* Records to process
────────────────────
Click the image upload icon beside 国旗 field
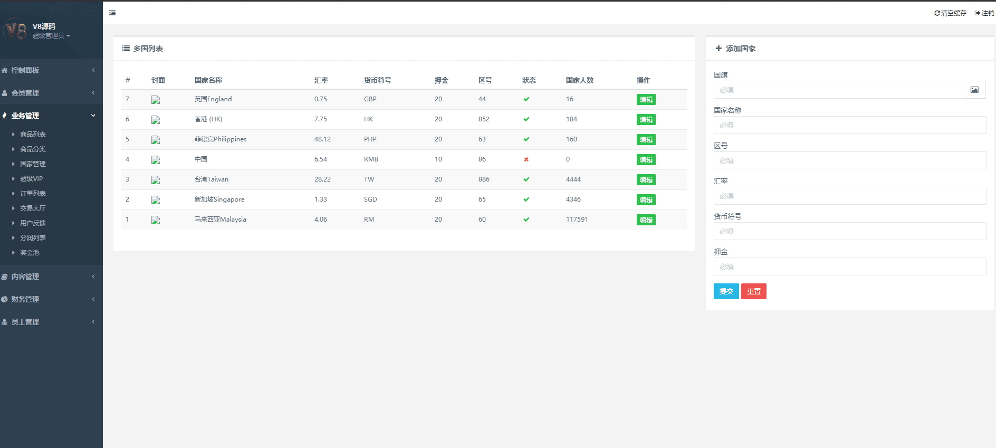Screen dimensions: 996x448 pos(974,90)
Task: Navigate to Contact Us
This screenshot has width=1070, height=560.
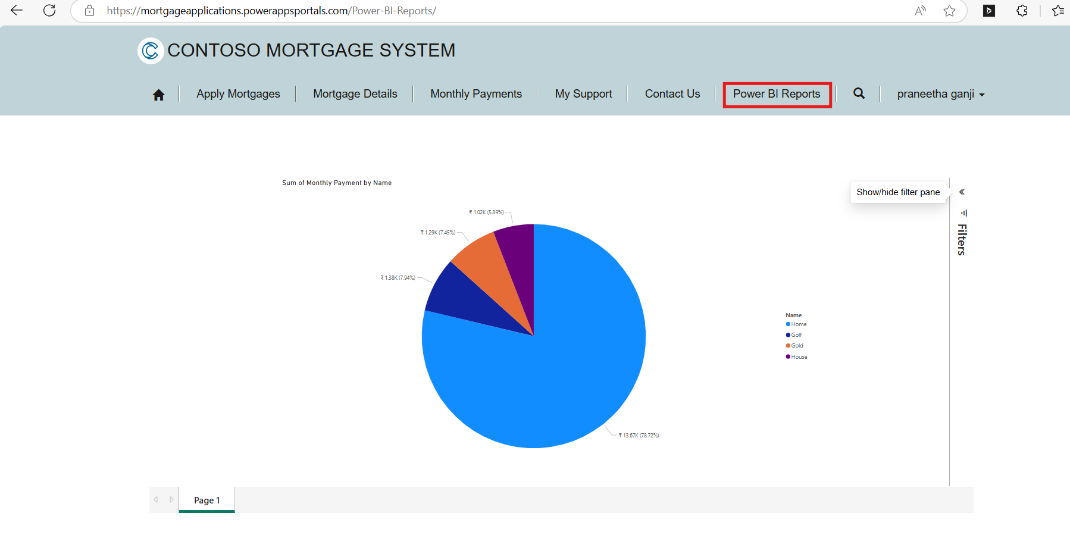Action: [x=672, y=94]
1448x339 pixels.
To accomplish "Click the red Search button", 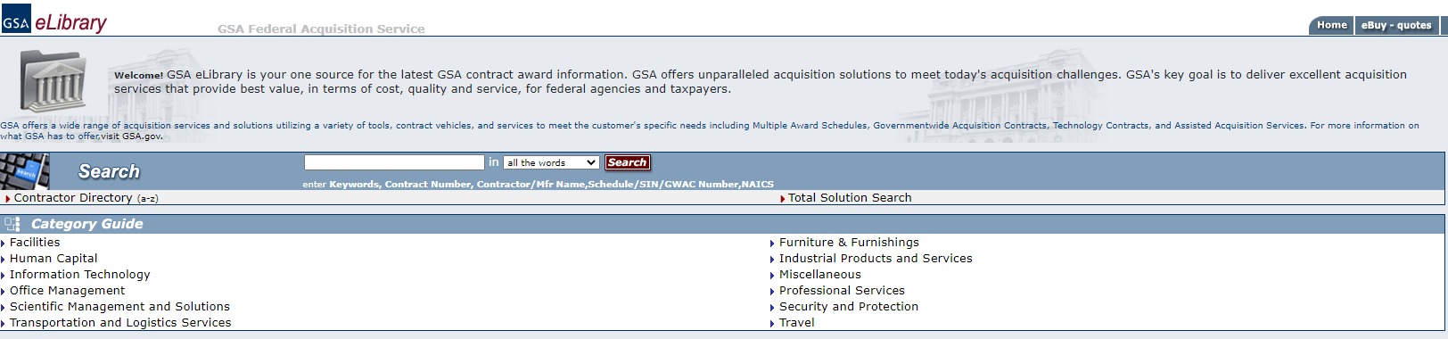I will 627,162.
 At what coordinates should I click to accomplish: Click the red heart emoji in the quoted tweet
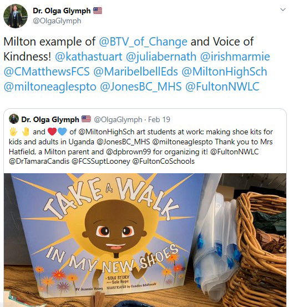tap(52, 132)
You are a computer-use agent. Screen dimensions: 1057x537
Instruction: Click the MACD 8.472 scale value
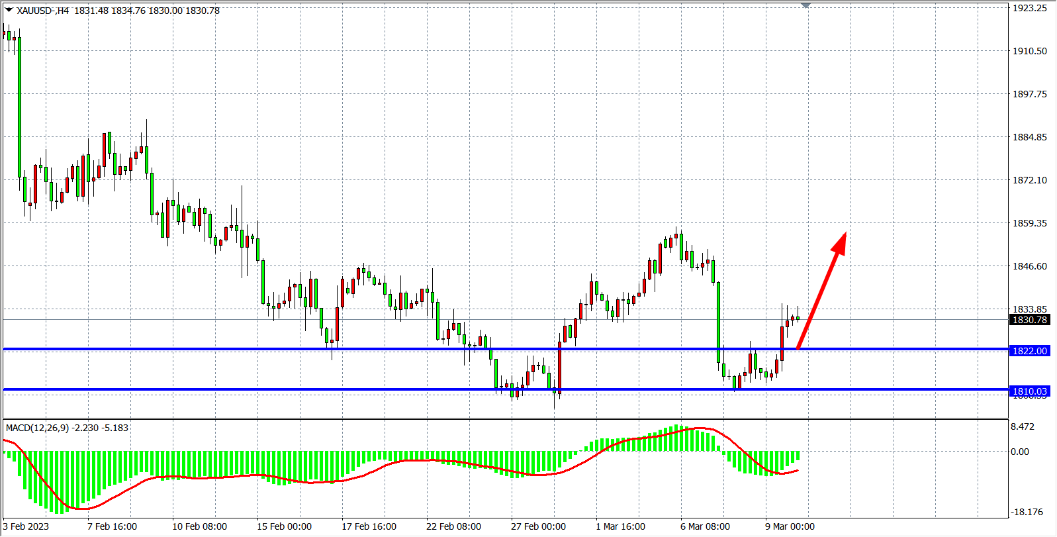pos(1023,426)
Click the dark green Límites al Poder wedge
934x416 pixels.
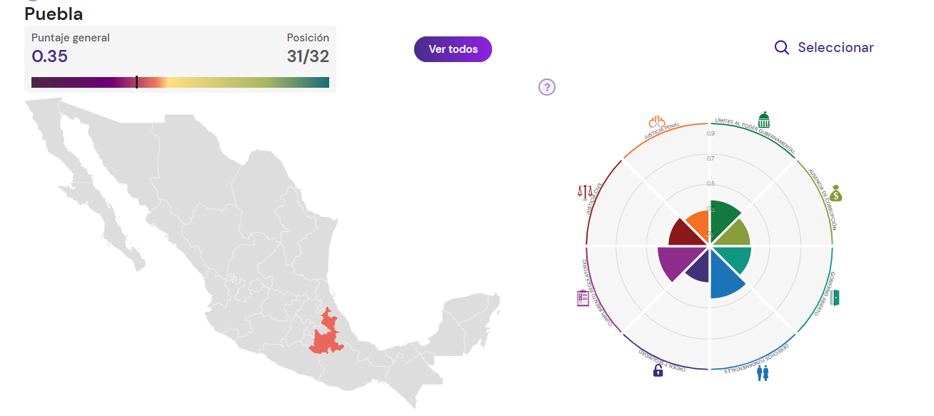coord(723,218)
────────────────────
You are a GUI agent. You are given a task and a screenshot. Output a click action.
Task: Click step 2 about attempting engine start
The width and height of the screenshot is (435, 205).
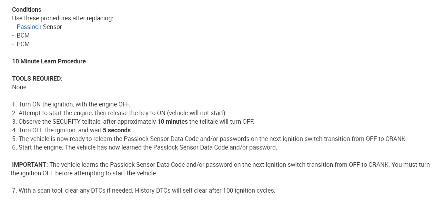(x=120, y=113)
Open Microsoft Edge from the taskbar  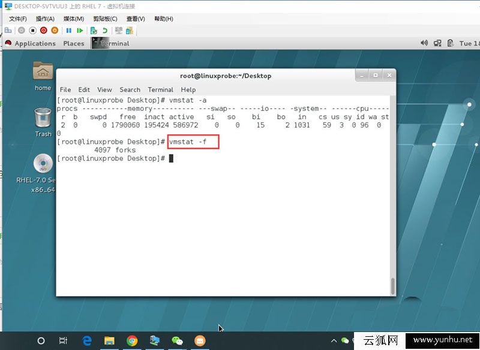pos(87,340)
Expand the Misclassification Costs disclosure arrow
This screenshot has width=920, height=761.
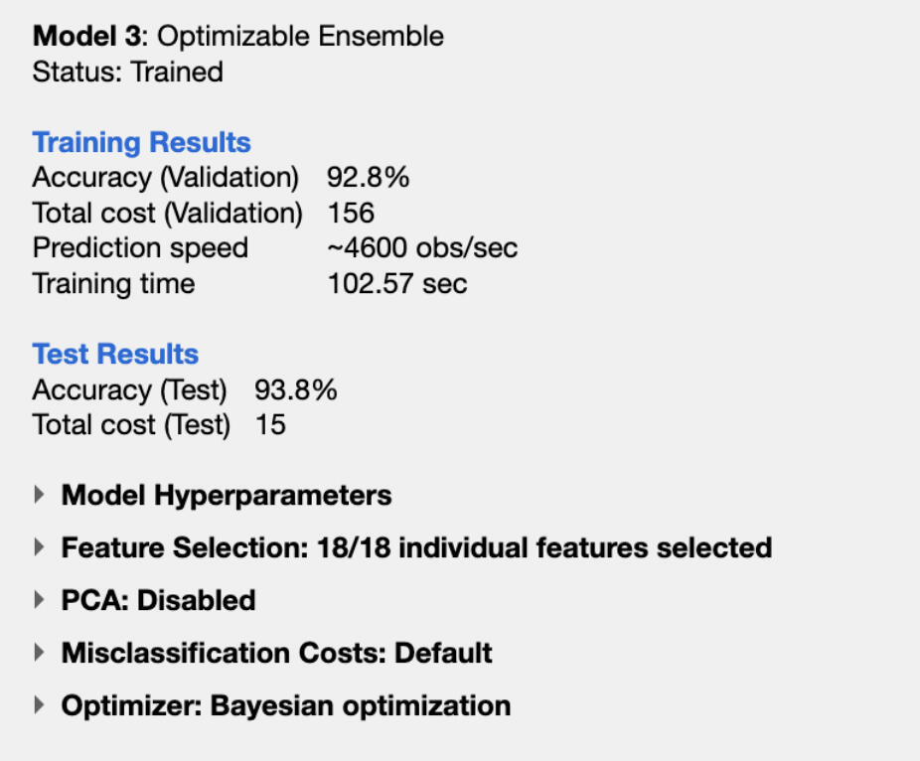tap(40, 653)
────────────────────
* Problem statement
Copy every line in the entries above that has the string "agent" in it.

* Exercise output
You are a computer-use agent. Screen dimensions: 1057x537
You are a GUI agent. You are given a task and a screenshot. Output a click action.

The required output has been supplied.